[AVAILABLE DATA]
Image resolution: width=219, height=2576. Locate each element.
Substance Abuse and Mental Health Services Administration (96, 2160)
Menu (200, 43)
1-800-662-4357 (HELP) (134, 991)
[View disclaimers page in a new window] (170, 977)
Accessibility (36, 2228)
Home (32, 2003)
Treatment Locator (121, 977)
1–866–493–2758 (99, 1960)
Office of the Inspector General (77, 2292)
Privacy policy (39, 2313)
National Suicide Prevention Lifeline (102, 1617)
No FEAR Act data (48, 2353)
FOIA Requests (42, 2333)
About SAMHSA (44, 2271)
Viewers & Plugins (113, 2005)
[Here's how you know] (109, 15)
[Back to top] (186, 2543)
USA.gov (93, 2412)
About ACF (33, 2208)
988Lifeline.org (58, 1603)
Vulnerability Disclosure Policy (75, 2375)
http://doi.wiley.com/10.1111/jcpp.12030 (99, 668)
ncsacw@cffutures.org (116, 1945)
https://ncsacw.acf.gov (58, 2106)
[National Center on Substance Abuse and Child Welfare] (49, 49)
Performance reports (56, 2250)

[EXERCISE] The data above must be repeated in its entirety, exactly as given.

[ANSWER SECTION]
Image resolution: width=219, height=2576. Locate each element.
Substance Abuse and Mental Health Services Administration (96, 2160)
Menu (200, 43)
1-800-662-4357 (HELP) (134, 991)
[View disclaimers page in a new window] (170, 977)
Accessibility (36, 2228)
Home (32, 2003)
Treatment Locator (121, 977)
1–866–493–2758 (99, 1960)
Office of the Inspector General (77, 2292)
Privacy policy (39, 2313)
National Suicide Prevention Lifeline (102, 1617)
No FEAR Act data (48, 2353)
FOIA Requests (42, 2333)
About SAMHSA (44, 2271)
Viewers & Plugins (113, 2005)
[Here's how you know] (109, 15)
[Back to top] (186, 2543)
USA.gov (93, 2412)
About ACF (33, 2208)
988Lifeline.org (58, 1603)
Vulnerability Disclosure Policy (75, 2375)
http://doi.wiley.com/10.1111/jcpp.12030 (99, 668)
ncsacw@cffutures.org (116, 1945)
https://ncsacw.acf.gov (58, 2106)
[National Center on Substance Abuse and Child Welfare] (49, 49)
Performance reports (56, 2250)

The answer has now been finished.